Christian singer and songwriter Chris Rice wrote a song called "Good News." The song is a bluesy piece in which Rice acknowledges that human life is at times difficult, lonely, painful and shameful. He acknowledges that people sometimes "would do anything to lay down their burden," including any number of ways of escaping. He recognizes that people come to church hoping for relief and instead they hear condemnation, as if the Lord is out to get us. But, he writes, the Lord "ain't that way." Then comes the refrain of the song:

‘Cause I've got good news
It’s water for the thirsty
Comfort for the weary
Good news
I’ve got good news
There’s hope and peace and freedom
Jesus came to bring ‘em to you
And ain’t it about time
Ain’t it about time
Ain’t it about time for some good news

Well, I am still in the post-Easter Sunday glow of that good news. It's the ecclesiastical equivalent to the glow of falling in love. Some talk of a post-Easter let down along the lines of post-partum depression. I have a post-Easter love glow.

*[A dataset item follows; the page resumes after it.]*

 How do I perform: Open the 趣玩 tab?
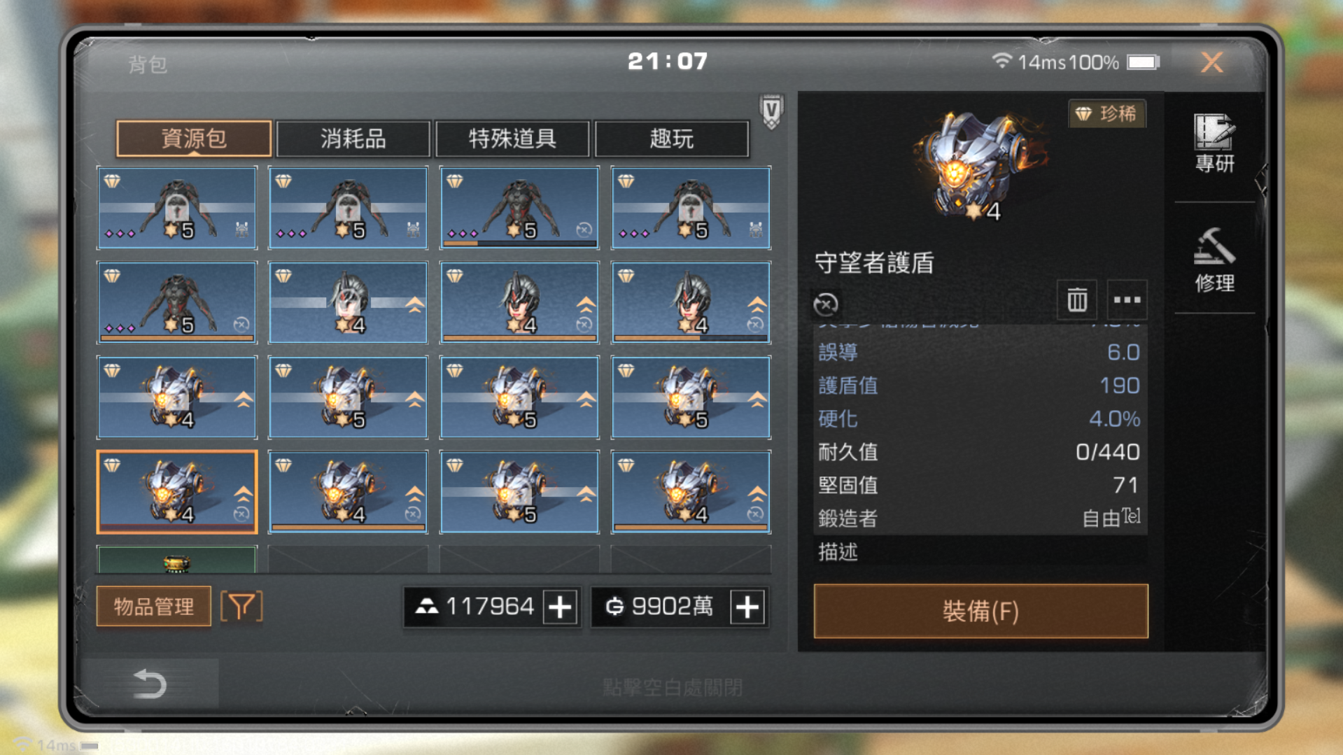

This glow is fueled by the trip we took into the valley before getting to the mountaintop of Easter morning. In the days leading up to Easter Sunday, we took a journey back to the somberness of that last meal Jesus had with his friends. We got to remember his call for servanthood he modeled as he washed the feet of his friends. We got to remember his command to be wholly committed to the well-being of other believers ("Love one another"). We got to remember the betrayal of Judas, blindness of the Jews and brutality of the executioners. We got to remember the symbolic death intended to shame the victim and warn all others.

Without that stark journey Easter is reduced to Easter eggs and chocolate bunnies with a generalized act of God thrown in to make it vaguely spiritual. To show up on Easter Sunday without that journey is like watching the Super Bowl only as they hand out the Vince Lombardi trophy to the winner. You miss the depth of the moment when you miss the struggle it took to get there. However, with that journey, Easter, well... glows.

And I'm glowing with that good news because I know that no matter what I've done, there's "hope and peace and freedom."

When I was in high school and college, my priorities were not with God. I spoke of this last Sunday. I spoke of drunken days gone by. I spoke of illegal, immoral and irresponsible acts. It was the PG version; we were in church after all. But I also spoke of how grateful to God I am that those things are in my past. I still sin, but I now pray with a throbbing heart the old slaves' prayer:

Oh Lord, I ain't what I want to be
Oh Lord, I ain't what I oughta be
Oh Lord, I ain't what I'm gonna be
But thanks be to you, dear Lord,
I ain't what I use to be

You know this prayer, don't you? In quiet and honest moments, you also know why this prayer matters. In those primordial places in our souls where we know are made for something we’ve never known but for which we always yearn… where we know we live in a land of wandering and can never really feel at home here… where we know something has gone desperately wrong and we cannot put things right… in those deep and often unarticulated places, we come to realize that it is God who is in search of us and God will set right what is so wrong at great cost to himself (and sometimes great pain to us). And what is gone is gone forever, and what will be will be good beyond imagining.

I've got good news. Easter promises that what will be will be good beyond imaging. Easter promises water for the thirsty and comfort for the weary. Easter promises hope and peace and freedom. Jesus came to bring them to you.